Grace Under Pressure
Though he is best-known for his work with hard rock and metal bands, Andy Wallace has worked in most genres, and one of the most influential albums he worked on was Jeff Buckley's Grace (1994). He not only engineered the album but mixed and produced it too.
"I didn't know that album would have such an impact, but I certainly felt while working with Jeff that he was one of the most significant and talented artists that I have ever worked with. I still feel that way. I first saw him in action playing at Sin-é, a small club in New York, and he was an engaging and entertaining performer. He was almost like a stand-up comedian in between musical numbers, and could go from doing some kind of parody to performing 'Hallelujah', so you'd go from laughter to sitting with a dropped jaw a moment later. It was the first time I heard his song 'Grace', which is brilliant.

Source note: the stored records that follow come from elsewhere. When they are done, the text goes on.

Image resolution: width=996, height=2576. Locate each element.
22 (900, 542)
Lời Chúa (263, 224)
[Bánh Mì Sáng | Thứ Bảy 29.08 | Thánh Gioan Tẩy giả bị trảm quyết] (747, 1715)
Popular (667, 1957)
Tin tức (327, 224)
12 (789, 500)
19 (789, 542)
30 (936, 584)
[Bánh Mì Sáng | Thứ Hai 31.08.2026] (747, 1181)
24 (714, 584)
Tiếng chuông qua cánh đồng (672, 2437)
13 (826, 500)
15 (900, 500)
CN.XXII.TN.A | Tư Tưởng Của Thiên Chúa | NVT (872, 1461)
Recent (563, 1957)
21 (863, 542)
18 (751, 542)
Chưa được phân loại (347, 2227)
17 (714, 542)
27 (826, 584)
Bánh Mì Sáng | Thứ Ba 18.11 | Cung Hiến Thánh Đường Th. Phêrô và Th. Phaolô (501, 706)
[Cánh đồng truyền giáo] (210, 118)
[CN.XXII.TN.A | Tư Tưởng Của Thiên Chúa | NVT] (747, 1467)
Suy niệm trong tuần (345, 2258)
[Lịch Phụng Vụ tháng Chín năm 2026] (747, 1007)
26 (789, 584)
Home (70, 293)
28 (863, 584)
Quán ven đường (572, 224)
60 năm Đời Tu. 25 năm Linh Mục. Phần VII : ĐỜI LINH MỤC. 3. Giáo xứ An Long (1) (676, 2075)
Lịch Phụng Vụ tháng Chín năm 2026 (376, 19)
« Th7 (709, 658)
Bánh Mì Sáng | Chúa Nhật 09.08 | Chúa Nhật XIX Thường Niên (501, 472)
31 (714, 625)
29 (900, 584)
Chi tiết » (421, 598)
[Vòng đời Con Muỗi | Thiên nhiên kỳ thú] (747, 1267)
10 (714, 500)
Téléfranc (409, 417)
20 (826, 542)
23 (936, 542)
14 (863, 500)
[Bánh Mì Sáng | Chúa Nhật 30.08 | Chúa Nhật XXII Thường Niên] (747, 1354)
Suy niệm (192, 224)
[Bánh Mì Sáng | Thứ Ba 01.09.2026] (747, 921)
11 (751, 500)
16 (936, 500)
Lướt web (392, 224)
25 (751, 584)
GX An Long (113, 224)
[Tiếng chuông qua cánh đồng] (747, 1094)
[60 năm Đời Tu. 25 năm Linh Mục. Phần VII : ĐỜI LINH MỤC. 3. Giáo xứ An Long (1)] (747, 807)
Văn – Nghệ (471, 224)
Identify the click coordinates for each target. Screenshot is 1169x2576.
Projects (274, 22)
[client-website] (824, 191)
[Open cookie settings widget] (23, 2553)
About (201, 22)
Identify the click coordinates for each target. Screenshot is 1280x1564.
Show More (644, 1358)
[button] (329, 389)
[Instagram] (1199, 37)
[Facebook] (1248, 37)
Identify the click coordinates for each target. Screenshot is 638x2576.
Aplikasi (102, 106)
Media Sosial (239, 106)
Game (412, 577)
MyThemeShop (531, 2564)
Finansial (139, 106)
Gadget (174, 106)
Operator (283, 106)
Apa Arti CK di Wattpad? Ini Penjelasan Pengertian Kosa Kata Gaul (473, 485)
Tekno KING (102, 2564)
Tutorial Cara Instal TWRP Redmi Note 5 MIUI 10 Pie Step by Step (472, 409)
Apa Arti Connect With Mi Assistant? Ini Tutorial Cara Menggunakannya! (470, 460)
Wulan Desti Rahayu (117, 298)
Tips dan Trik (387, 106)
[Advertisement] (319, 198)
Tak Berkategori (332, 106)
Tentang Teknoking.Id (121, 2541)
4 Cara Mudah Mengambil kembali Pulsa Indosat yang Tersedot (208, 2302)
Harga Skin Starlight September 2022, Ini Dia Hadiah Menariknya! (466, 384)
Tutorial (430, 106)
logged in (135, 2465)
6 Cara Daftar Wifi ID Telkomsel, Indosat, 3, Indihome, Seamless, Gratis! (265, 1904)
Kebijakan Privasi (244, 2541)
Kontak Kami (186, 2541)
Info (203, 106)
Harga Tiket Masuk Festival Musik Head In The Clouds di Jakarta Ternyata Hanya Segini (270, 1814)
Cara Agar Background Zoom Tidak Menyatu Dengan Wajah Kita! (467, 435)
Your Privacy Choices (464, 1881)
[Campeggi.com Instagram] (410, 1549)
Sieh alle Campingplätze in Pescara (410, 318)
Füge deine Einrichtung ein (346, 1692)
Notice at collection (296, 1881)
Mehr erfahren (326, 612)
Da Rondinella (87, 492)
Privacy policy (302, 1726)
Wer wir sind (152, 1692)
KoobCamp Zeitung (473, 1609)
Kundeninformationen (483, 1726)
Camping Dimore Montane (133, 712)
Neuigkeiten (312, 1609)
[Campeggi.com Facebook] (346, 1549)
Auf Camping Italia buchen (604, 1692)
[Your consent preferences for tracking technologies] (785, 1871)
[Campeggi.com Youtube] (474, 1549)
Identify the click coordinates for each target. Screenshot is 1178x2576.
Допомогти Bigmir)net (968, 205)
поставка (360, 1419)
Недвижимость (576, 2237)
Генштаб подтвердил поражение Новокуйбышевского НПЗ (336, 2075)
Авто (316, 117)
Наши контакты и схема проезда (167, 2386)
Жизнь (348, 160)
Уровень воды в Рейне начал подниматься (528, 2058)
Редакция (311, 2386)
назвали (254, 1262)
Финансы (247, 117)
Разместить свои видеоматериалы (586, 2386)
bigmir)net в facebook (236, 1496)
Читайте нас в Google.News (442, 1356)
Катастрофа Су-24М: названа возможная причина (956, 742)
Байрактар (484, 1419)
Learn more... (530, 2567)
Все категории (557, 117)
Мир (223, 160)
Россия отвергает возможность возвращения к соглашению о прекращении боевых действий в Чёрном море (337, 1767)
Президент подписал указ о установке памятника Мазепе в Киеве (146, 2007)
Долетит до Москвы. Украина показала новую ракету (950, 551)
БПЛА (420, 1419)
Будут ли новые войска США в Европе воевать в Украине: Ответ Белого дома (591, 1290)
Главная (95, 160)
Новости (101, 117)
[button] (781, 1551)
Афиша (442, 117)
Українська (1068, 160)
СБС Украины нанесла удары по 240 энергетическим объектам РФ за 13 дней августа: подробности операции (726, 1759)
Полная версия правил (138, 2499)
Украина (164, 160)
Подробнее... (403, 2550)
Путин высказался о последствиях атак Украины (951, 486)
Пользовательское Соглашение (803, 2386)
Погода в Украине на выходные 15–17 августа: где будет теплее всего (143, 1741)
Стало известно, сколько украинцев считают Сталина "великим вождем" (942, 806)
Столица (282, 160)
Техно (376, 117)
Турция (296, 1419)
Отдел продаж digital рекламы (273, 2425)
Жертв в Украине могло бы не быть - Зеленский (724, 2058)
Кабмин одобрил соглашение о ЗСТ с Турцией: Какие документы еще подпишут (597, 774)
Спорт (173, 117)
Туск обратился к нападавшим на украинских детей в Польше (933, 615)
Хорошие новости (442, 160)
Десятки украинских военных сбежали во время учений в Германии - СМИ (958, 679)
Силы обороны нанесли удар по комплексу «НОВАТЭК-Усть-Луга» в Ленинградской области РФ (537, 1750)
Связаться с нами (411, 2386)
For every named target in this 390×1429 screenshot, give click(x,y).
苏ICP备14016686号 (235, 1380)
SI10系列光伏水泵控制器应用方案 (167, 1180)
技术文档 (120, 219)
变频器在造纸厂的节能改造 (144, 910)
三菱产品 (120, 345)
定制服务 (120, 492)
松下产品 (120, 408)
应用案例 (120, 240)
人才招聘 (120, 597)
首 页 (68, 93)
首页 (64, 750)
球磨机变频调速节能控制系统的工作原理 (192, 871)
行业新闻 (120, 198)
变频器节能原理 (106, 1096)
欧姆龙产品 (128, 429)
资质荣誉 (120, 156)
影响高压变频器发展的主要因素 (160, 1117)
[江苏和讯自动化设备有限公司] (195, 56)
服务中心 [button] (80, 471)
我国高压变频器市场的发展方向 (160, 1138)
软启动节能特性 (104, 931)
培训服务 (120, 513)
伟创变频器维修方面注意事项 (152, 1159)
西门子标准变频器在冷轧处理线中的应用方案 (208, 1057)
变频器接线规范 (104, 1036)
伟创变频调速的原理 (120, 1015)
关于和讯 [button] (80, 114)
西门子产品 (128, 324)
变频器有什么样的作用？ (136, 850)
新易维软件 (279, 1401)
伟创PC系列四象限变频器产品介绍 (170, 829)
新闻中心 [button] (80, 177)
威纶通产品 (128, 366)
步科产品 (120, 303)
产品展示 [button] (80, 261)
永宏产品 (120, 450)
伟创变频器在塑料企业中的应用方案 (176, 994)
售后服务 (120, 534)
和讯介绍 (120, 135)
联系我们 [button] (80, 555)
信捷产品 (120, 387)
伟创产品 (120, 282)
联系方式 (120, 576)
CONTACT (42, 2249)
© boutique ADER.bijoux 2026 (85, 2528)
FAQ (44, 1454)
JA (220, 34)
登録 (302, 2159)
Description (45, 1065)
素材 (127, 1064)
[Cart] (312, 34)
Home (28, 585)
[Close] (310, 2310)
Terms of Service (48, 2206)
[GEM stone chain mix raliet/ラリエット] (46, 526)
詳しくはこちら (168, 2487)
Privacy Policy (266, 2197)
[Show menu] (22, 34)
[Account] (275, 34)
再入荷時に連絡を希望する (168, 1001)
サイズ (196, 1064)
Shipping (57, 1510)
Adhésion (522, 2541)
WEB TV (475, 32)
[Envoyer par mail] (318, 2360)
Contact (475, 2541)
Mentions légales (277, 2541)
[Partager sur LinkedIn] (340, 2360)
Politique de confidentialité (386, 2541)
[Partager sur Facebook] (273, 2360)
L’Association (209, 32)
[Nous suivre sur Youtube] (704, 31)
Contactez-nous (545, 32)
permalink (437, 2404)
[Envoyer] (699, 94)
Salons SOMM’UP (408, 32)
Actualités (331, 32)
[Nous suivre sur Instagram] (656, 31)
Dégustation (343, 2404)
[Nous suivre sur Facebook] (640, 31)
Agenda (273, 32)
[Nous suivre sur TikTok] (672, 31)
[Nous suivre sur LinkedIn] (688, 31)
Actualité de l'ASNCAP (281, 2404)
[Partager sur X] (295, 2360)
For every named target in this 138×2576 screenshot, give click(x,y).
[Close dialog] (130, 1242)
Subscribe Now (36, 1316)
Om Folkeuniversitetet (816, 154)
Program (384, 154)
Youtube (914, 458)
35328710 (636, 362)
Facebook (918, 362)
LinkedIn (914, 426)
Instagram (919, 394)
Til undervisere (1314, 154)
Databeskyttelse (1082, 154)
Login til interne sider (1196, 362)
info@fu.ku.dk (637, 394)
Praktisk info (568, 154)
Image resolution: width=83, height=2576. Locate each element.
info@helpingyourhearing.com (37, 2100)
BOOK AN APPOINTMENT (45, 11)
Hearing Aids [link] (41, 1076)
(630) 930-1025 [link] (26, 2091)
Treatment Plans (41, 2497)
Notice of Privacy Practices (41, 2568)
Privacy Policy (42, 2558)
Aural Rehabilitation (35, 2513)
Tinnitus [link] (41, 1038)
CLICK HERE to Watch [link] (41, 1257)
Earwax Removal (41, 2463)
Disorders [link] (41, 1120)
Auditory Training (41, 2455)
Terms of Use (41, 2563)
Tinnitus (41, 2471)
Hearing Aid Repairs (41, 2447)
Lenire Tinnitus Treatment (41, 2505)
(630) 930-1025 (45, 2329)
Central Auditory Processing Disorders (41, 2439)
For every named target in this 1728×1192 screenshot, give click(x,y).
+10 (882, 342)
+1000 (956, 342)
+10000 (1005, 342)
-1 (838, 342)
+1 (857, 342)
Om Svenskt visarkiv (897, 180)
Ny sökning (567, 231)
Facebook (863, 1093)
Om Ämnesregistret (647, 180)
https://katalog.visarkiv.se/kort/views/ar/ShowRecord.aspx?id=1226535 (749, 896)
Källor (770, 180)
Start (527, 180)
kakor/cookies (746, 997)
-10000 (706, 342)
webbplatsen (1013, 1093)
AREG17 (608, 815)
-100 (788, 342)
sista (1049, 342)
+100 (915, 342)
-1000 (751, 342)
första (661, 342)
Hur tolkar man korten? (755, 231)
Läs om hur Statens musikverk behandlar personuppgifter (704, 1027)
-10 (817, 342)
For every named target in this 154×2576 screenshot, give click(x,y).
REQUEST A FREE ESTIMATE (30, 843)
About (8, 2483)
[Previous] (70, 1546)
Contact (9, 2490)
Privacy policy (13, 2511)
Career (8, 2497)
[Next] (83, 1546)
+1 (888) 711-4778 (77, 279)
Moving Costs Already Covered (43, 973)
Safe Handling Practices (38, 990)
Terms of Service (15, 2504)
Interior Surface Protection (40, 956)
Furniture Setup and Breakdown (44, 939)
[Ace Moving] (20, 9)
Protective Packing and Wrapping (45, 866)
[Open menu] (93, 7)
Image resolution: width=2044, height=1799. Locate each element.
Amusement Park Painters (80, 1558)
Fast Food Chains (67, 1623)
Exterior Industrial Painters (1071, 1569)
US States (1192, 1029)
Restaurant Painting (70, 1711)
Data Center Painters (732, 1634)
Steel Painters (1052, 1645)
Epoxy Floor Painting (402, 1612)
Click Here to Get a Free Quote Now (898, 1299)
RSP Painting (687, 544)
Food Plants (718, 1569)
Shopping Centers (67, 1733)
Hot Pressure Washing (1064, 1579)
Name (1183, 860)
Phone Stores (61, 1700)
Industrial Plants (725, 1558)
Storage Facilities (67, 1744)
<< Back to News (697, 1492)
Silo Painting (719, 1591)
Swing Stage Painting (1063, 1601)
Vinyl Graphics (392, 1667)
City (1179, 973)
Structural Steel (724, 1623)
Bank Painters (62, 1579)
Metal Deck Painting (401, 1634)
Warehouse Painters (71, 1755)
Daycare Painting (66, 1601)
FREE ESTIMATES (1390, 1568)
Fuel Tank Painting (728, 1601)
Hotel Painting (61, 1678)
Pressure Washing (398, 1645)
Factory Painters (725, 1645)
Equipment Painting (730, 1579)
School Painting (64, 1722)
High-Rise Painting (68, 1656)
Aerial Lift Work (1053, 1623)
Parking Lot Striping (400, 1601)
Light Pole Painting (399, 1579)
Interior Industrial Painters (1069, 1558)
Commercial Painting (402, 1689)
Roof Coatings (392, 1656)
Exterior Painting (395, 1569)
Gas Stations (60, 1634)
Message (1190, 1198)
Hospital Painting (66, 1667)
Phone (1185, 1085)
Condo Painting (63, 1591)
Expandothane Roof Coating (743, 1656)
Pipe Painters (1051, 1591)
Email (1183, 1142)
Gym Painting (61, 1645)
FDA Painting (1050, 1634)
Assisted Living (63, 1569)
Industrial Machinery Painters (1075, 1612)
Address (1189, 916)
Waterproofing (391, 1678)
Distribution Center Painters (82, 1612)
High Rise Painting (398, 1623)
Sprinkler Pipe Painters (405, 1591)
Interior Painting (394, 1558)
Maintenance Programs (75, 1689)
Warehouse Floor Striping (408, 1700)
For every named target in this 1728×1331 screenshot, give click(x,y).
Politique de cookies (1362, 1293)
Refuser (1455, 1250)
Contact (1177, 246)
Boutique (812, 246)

"Jeff and I had to develop the whole approach for the album from scratch. We felt that a band thing would be the way to go, so he began auditioning people and found drummer Matt Johnson and bassist Matt Grøndahl pretty quickly, and they then rehearsed a lot. I stopped by at times and made suggestions, and we then went into full-scale pre-production, with me recording and comping the rehearsals so they knew what it was going to sound like.
"The actual recordings took place at Bearsville in New York, and I mixed at Soundtrack. A lot of the sound of the album was developed while we were recording, with overdubbing and things like that. It was not an easy album to make, in part because there's such a variety of styles on the album that it was tricky to make sure that it remained cohesive. I give a lot credit for that to Jeff, because he was such a powerful stylist, both in terms of interpreting other people's music and his own. That in itself provided cohesiveness. Another challenge was keeping Jeff focused, because he had a million things going on in his musical mind at the same time. He listened to everything, and he retained everything, which was amazing, and he also was an incredible creative soul. He had this bottomless well of musical ability and knowledge, and would have continued to develop as an artist for years.
"When I heard that Jeff had died [in a drowning accident, May 1997, aged 30] I was totally devastated. First of all, on a personal level. You develop a particularly strong relationship with some artists, and Jeff was one of them. In the week before his death I had spent five days with him in Memphis, talking about making his second album, so there also was this feeling of, 'Oh my God!' because we were about to start making what I know was going to be a stupendous album. We had been talking about the direction he wanted to go in, and had come up with a game plan for the pre-production. The next step was for the band to start rehearsing, and a week or so later I would come down and work with them. I think we would have recorded many of the songs that later appeared on My Sweetheart The Drunk [a posthumous album released in 1998, produced by Tom Verlaine], but I imagine they would have been further developed and that new songs would have been written.
"I didn't really talk with Jeff about why he was unhappy with the recordings he had done with Tom. After Grace, Jeff wanted to do something a bit more rootsy, and also his live performances had become more raucous. He was ready for a new approach. He was a big fan of Television, and he also always wanted to be part of a rock band, and I think this is why he contacted Tom. But there appears to have been some kind of chemistry issue between them. However, based on the evidence of the recordings he did with Tom, something good did happen. I was asked to mix the material, and I was very happy to be involved in that, my only condition being that the four-track demos would be released on a separate CD. They're brilliant in their own way, but limited in terms of what we could do with them. I love the songs on My Sweetheart The Drunk, it's an album I still enjoy listening to.
"On a side note, I'm very happy that the song 'Forget Her' was released on the 2004 Legacy Edition of the album. I'm very proud of that track, which was fully completed and mixed as part of the Grace album. Jeff did not want it released because there were a couple of things with it that he was sensitive about. It was intended as one of the principal tracks of Grace and everybody was trying to convince him of it being a great song and that it had to be on to the album. I was really disappointed that it didn't make it on the original version of Grace, but at least it did finally get released.”
Andy Wallace was one of many engineers who worked on Guns N' Roses' epic 2008 double album Chinese Democracy (2008) over a tortuous nine-year production period. "I've always been amazed that that album turned out as well as it did, given the way it came into being,” he says. "You'd think that any album that suffered that kind of process would have been kicked to death and not have any integrity left. But in spite of how it came into being I think it's a good album. I came in for the tail end, the mixing. The original mix process was not much different from the one I described with Linkin Park, but we did get into an exceptional amount of recalls, often for very small changes.”